### [ACTION ITEM]
Find every line containing the word "Toggle" in the records below; report only how many there are.

[Stored records]

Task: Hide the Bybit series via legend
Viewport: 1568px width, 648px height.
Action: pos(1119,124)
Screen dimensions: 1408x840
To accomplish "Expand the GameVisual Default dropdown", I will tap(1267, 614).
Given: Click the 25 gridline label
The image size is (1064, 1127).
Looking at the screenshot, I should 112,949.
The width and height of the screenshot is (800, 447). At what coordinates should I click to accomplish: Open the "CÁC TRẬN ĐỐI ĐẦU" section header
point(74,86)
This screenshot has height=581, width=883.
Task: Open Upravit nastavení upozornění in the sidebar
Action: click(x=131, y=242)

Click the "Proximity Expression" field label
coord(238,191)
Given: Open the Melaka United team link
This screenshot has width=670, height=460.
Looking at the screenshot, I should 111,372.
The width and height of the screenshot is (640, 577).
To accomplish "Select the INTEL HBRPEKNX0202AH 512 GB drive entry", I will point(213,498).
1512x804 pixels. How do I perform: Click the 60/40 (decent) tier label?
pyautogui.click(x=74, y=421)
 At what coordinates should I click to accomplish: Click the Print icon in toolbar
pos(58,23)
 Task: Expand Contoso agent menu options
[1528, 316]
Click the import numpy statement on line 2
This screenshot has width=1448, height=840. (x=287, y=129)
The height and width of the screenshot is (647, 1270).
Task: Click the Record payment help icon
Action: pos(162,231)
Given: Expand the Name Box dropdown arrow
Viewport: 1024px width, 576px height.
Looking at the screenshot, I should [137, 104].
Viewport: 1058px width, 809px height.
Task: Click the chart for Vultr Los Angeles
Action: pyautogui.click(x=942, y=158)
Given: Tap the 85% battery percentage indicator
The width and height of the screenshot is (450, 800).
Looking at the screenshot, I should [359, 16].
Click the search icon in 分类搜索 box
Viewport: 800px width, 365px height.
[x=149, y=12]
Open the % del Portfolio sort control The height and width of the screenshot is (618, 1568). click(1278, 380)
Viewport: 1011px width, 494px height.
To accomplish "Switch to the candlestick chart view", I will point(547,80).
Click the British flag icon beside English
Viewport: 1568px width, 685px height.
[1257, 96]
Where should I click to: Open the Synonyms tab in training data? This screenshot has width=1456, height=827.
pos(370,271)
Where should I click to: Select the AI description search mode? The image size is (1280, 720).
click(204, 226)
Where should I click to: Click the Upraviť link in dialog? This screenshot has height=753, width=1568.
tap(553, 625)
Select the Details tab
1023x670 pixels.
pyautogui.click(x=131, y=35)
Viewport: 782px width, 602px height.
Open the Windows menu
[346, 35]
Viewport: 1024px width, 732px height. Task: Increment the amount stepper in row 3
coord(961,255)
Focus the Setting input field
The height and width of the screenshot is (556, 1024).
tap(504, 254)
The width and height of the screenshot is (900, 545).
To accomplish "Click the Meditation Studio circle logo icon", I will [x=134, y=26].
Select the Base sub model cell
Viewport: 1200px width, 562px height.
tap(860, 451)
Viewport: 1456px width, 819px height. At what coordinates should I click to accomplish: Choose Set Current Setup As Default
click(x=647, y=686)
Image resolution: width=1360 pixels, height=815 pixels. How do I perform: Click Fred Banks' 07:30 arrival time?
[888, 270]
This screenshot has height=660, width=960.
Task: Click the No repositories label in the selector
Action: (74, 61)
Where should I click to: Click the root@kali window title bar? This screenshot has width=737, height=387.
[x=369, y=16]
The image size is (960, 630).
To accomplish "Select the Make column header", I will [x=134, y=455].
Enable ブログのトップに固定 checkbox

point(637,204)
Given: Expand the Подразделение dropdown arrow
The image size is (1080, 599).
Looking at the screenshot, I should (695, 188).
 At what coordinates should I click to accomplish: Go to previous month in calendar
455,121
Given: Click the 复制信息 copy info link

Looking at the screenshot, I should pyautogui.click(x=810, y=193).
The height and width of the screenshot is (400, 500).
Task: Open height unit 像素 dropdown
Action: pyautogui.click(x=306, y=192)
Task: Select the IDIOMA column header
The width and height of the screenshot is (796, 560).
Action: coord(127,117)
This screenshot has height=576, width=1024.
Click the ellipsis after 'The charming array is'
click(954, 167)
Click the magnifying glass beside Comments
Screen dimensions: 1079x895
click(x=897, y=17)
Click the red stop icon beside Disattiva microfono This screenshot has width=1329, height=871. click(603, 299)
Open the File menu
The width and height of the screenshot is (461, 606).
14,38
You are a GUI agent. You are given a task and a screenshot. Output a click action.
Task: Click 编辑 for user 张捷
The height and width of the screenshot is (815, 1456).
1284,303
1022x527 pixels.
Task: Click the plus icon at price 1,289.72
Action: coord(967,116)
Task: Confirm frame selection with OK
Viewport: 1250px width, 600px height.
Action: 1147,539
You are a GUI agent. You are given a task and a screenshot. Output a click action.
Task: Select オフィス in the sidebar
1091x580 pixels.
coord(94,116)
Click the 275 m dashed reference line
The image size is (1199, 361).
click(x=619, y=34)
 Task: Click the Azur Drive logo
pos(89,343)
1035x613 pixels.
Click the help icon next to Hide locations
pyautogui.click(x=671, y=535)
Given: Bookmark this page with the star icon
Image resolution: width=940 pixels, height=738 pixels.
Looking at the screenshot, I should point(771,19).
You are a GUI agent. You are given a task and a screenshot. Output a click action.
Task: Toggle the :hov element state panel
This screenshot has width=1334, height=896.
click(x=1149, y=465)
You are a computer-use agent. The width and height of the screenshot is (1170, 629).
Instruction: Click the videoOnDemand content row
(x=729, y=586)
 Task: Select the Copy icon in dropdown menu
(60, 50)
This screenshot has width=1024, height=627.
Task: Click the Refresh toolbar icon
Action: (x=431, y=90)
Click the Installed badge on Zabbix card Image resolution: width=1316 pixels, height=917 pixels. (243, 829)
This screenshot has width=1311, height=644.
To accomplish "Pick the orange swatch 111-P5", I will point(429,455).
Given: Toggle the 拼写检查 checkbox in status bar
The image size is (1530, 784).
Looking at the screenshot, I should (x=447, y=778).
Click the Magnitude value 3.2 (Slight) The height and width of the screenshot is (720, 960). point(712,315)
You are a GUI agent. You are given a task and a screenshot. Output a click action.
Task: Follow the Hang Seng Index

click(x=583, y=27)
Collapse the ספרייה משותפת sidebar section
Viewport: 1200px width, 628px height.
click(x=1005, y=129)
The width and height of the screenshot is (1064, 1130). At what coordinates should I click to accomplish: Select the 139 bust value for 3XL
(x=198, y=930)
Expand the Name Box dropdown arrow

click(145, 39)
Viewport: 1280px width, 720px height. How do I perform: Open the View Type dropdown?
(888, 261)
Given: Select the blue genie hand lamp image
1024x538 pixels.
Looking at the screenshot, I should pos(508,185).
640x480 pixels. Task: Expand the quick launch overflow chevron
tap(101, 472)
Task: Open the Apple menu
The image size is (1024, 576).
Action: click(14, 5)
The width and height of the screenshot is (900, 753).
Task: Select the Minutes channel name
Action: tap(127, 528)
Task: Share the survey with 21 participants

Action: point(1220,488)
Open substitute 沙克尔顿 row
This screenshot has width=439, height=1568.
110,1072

### [ANSWER SPACE]
2